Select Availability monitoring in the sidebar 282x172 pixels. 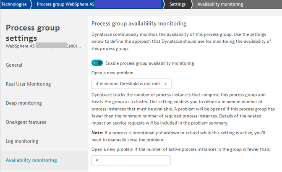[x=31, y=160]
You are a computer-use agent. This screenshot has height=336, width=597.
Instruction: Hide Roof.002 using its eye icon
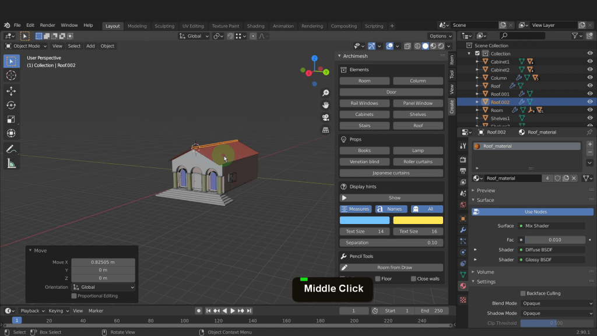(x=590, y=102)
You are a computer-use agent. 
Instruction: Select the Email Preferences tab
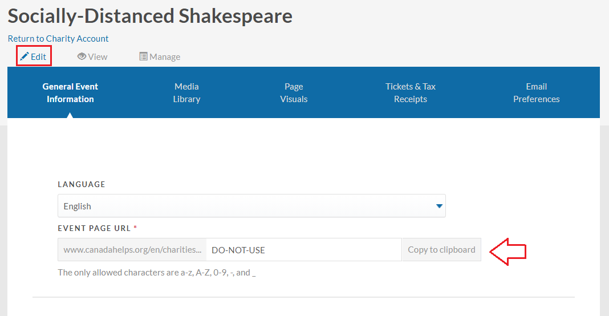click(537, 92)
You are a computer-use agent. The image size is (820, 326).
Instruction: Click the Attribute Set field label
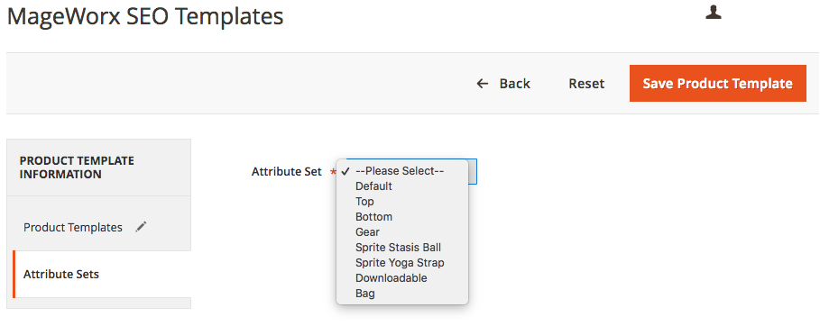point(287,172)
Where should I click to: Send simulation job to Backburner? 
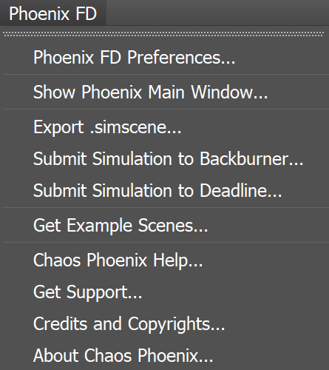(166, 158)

──────────

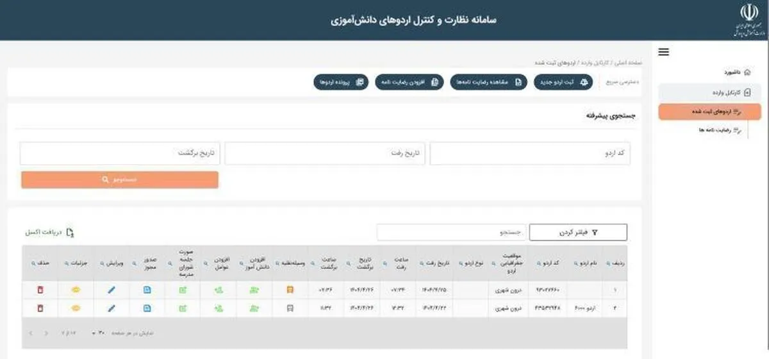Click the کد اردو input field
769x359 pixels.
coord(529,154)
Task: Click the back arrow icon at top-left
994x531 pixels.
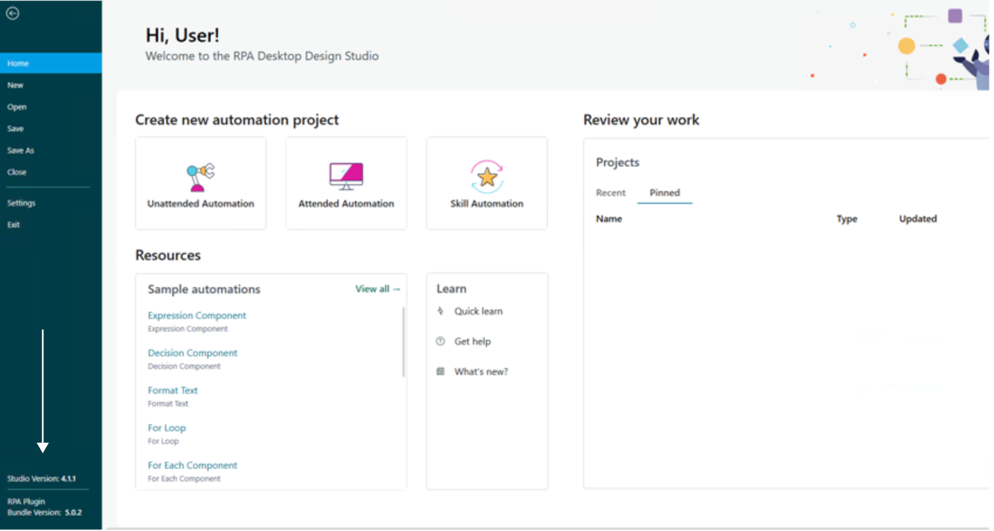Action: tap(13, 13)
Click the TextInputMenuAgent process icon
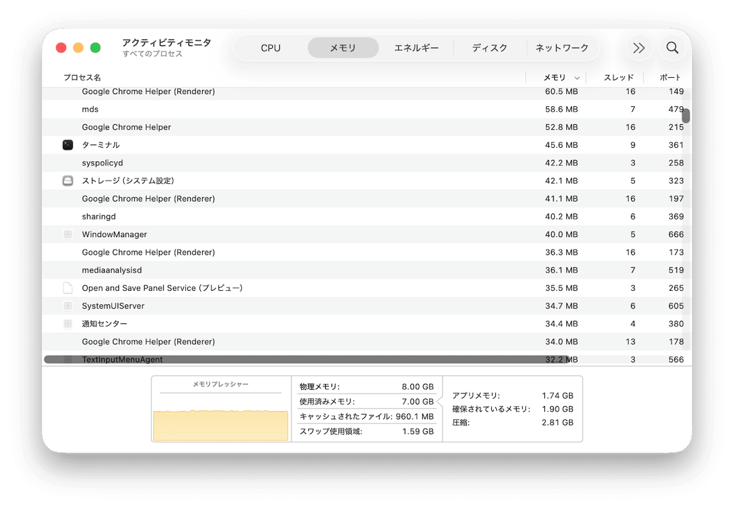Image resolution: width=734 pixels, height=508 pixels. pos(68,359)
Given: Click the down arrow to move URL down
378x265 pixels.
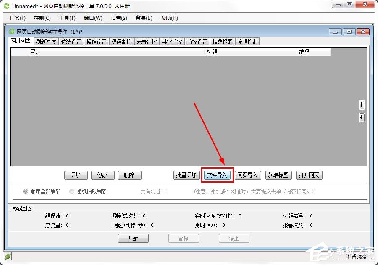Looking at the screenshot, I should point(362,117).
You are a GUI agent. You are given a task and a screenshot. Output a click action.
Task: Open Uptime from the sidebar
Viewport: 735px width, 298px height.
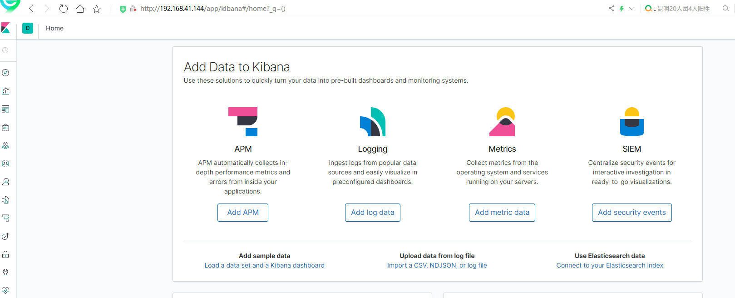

──────────

Stated task:
In the lines from the line with "You are a GUI" up to and including the line with "Viewport: 735px width, 298px height.", switch "Uptime" to "Monitoring" and write out those lines again with nothing else changed.

Final answer:
You are a GUI agent. You are given a task and a screenshot. Output a click action.
Task: Open Monitoring from the sidebar
Viewport: 735px width, 298px height.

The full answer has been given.